Frank Snyder, Associate Professor of Law at Texas Wesleyan University, sent me an e-mail responding to my post on Monday on legacy preferences. Here's a slightly edited version of his argument:

"There may be a moral problem with legacy admissions, but the financial issue is more complicated than [Gail] suggests. It's not a question of taxpayers supporting the children of favored alumni. Taxpayers pay only a portion of the cost of state university education; a good deal of the rest is made up of contributions from alumni. Legacy programs exist because they enhance alumni giving. The parents whose children are admitted to the school are the ones who disproportionately fund the stuff the legislature won't pay for. In a sense, schools auction off some of their seats to the children of rich alumni, to help underwrite the education of all the students.

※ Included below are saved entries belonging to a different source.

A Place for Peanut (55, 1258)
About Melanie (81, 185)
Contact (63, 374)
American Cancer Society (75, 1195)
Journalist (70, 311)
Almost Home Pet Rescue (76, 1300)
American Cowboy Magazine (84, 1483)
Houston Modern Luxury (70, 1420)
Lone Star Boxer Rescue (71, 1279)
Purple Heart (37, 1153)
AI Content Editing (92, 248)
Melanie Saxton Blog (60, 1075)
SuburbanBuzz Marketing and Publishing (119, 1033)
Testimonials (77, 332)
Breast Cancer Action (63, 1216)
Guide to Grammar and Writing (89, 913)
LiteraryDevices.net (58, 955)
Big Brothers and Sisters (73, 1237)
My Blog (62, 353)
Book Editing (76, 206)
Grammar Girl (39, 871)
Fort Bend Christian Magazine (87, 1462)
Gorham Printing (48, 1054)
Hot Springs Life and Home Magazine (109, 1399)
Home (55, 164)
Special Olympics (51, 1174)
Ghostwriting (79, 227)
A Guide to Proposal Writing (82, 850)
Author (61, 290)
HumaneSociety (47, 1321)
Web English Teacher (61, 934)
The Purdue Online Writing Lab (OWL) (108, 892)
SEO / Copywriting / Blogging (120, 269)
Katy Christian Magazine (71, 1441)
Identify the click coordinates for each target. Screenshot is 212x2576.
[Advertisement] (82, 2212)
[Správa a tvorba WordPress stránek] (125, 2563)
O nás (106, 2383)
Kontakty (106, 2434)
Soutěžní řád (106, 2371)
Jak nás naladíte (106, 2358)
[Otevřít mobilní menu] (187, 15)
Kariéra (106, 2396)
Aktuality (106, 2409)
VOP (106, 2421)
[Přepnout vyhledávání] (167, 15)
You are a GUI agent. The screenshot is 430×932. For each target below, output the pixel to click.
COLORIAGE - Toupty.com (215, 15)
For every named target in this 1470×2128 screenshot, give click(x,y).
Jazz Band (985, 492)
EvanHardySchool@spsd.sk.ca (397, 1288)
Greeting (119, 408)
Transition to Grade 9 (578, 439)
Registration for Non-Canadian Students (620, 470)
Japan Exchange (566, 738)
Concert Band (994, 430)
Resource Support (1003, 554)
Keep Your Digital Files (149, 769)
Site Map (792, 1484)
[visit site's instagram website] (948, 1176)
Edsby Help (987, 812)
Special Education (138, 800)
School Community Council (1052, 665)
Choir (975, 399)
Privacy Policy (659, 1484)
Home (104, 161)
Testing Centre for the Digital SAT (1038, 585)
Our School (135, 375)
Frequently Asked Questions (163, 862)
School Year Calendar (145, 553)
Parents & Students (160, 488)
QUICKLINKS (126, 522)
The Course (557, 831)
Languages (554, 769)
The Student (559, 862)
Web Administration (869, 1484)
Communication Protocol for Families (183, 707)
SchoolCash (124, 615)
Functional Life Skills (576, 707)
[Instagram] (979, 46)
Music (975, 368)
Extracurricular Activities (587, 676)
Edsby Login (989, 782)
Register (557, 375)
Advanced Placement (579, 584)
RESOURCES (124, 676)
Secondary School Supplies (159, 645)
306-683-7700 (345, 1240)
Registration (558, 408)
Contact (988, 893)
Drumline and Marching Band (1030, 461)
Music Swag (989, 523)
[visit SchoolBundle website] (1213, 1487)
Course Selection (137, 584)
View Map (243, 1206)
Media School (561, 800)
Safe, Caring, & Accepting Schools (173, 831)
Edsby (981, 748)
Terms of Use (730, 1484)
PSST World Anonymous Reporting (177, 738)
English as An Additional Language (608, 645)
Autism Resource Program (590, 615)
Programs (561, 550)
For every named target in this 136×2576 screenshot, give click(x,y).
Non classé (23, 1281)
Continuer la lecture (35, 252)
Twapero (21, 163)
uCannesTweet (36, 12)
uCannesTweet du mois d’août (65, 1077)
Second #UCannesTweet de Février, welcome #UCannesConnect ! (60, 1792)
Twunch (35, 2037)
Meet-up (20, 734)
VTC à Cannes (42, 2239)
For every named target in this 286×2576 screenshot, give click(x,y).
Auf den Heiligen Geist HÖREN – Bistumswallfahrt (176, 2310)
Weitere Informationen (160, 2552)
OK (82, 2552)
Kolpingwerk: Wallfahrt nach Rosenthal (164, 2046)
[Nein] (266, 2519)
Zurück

"Let's say that a hypothetical school (perhaps like the University of San Diego) has a rich alumnus who's willing to give a lot of money to build a big new science center, but who's really interested seeing his 18-year-old son attend the school. Would it be "corrupt" for the school to admit the donor’s son even though he's just a little bit below the ordinary admissions criteria, and therefore secure the money that will go to benefit all alumni? Is it "fair" to the other students? If the son later decides to go out for the football team, and dad agrees to build a big new athletic training facility, is it corrupt if the school puts the son on the team?

"True, a school like USD is a private institution, and bringing the state in raises a somewhat different issue. It's perfectly possible to argue that when the state is involved, the rich shouldn't be able to buy things the poor can't-whether it's a place on the Olympic team, a seat in a state university, a cellular frequency, lunch with a Senator, a ticket on the Space Shuttle, timber from public lands, or a sky box in a public stadium. But that's not because taxpayers are providing a subsidy, but because it (i) offends our notions of fairness and (ii) creates a risk of corruption of government officials. The official corruption argument here seems weak; of all the things rich people can bribe officials to get, seats in state universities probably figure well down the list. As for fairness, that's complex. After all, why is it fair that dumb students (who pay full price) subsidize the smart students (who get academic scholarships)? The smart students, after all, are going to be more successful than the dumb students and in a "fair" world they should pay more, not less. If the answer is that smart students make the institution stronger and more attractive, and thereby benefit all students, the same is true of students with rich parents.

"As for the suggestion that administrators like legacy programs merely because they make dealing with alumni easier, I can't (as somebody who sits on an admissions committee) see why it is harder to tell an alumnus, "Sorry, we do not have a legacy admissions policy," than it is to say, "We have a legacy admissions process, but your kid was too dumb and you're not prominent enough even to qualify for that lower standard." The ubiquity of legacy programs at state and private institutions all over the country suggests that there is a powerful economic reason for them, not merely that they are relics of the past that happen to suit the convenience of administrators. I suspect that disposing of them at state institutions will only increase the comparative advantage of private institutions in attracting the wealthy donors of the world."

Some of what Frank has said, I agree with. I will try to respond soon. Thanks for writing, Frank.